Ok, so if you're only getting one suit then I'd recommend fairly plain blue or grey, darkish, single-breasted with two buttons. It doesn't have to be expensive, but it does have to fit.
Other than that, a reasonably discreet shirt, a tie with no more than two or three colours, and a pair of nice black oxfords with round toes, and you're sorted. Job interviews, smarter dinner and drinks parties or client meetings need hold no fear for you.

Brown brogues
Loafers are also useful, but brown brogues are pretty well the dressiest casual shoe around, so they're a very handy thing to have in your wardrobe. If, like me, you rarely wear a suit but like to look reasonably smart, then you could probably wear brown brogues five days a week if you only had enough pairs. Wear them with those chinos and blazer mentioned above, wear them with jeans to smarten up a bit, you can even wear them with a suit so long as it's tweed or otherwise very casual. 

A tweed jacket
This last choice was a tricky one but, in the end, I decided on a tweed jacket. Why? Because it provides a crucial alternative to the suit or blazer options discussed above. When you want to dress smartly in the country, at the weekend, or perhaps even on a Friday to give the vague impression that, come five o'clock, you're popping on a train to your second home in Kent, a tweed jacket is the best option. Better yet, it's maybe the most flexible bit of clothing you can own: perhaps the only tailored jacket that actually looks good with jeans, but equally something that looks hugely smart with a pair of tailored trousers and a tie.

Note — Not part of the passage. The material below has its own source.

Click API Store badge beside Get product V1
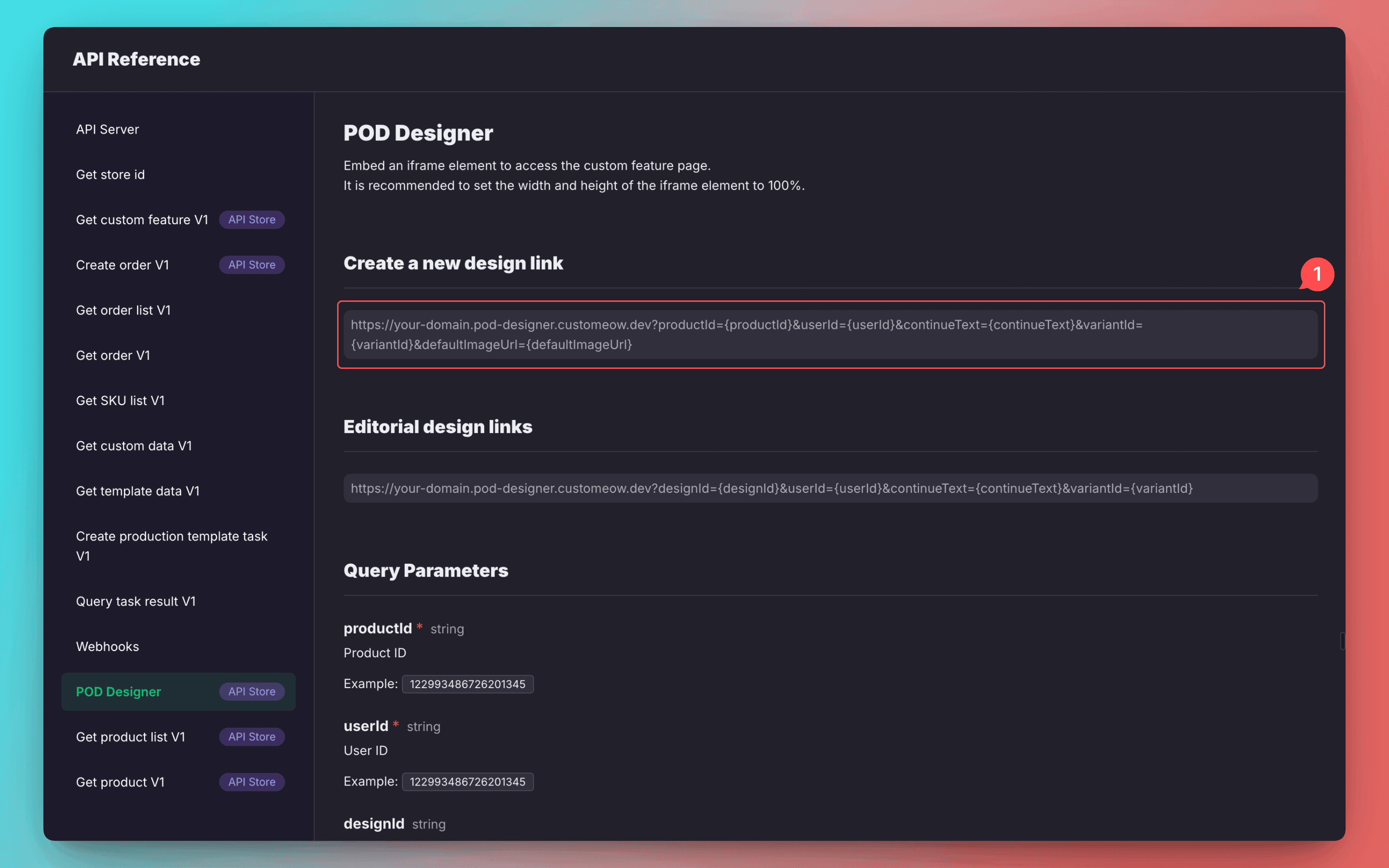Screen dimensions: 1389x868 coord(251,782)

It's only a start, and I could offer so many other more possibilities, but I honestly believe that if you bought all of the above (along with a couple of nice shirts) you'd be able to make a pretty good fist of being appropriately dressed for any occasion you might come across.

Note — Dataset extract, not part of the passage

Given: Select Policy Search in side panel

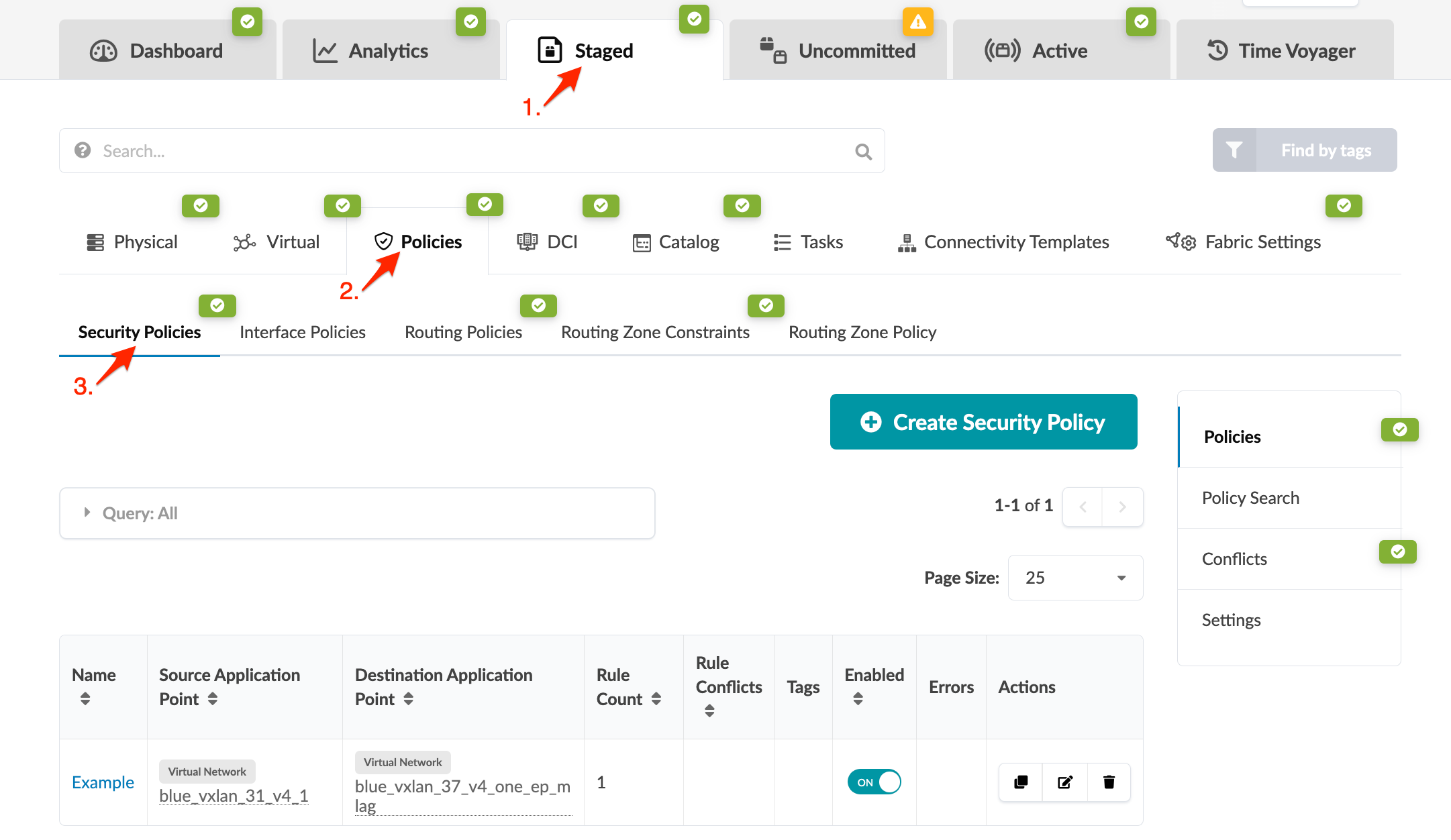Looking at the screenshot, I should 1250,498.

  1. This comment has been removed by the author.

  2. I'd largely agree, but perhaps not completely.

    A blue blazer/jacket is very handy but I coped for many years without one. Some sort of jacket/blazer is an essential but for many years a corduroy blazer and a tweed Norfolk jacket did me proud.

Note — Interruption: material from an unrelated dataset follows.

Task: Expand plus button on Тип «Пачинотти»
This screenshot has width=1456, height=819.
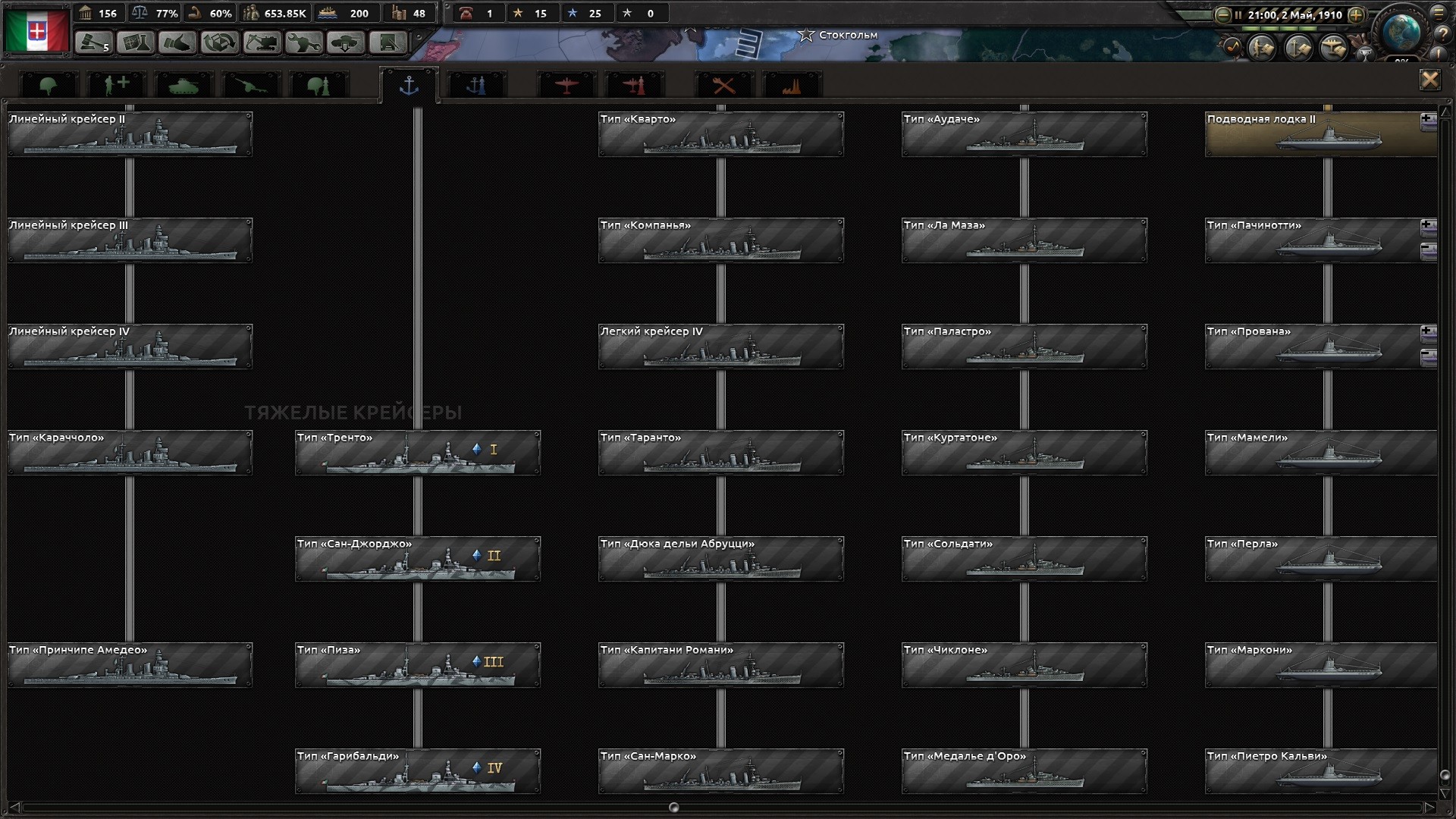Action: (x=1428, y=227)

    I'd tend to the view that any sort of decent brown leather shoes or boots would do (rather than brogues). I don't care for brogue patterns so I avoid them. A good pair of derbys or chelsea boots would do the trick for me.

    Khaki chinos would be useful trousers but don't overlook the all round handiness of a pair of grey trousers. Much like chinos they can be dressed up to be very smart or down to be pretty casual.

    Of course, a suit that fits well and looks good is a genuine essential.

  3. Hal,

    Definitely agree with you on all those points. I've gone for fairly specific items to (hopefully) inspire people, or offer assistance to those who are a bit unsure. You're absolutely right, though, that any of my suggestions could be easily replaced with something roughly equivalent. Ultimately, it's having a whole range of options that will allow a man to be properly well dressed.


  4. Black Oxford (or brogue) shoes would not go amiss, Jake.

  5. Great list. I do think brogues, regardless of individual taste, are still the best all round option. They even look good with the right pair of jeans, and though black is traditional in the most formal settings, outside of a funeral and a black pinstripe suits, brown goes with grey suits, blue suits, tweed, etc etc..

    Perhaps we could get a similar list of accessories, cuff links and the like?

    1. That's a great idea. Definitely going to be doing that. Thanks!

  6. The tweed jacket in the picture is superb. Who made it? I really like that early to mid 1960s look; the sort of thing Harry Palmer wore to work. Smart but not standing out.

    1. Thank you - it was made by Cad and the Dandy from a length of Donegal Tweed that my Godfather brought back from Ireland a good 30 years ago, and which never quite made it into the suit it was intended for. I siezed upon it, and had C&D make it up for me. Although it doesn't get as much wear as some of my more conventional jackets and suits, it's probably my favourite item of clothing.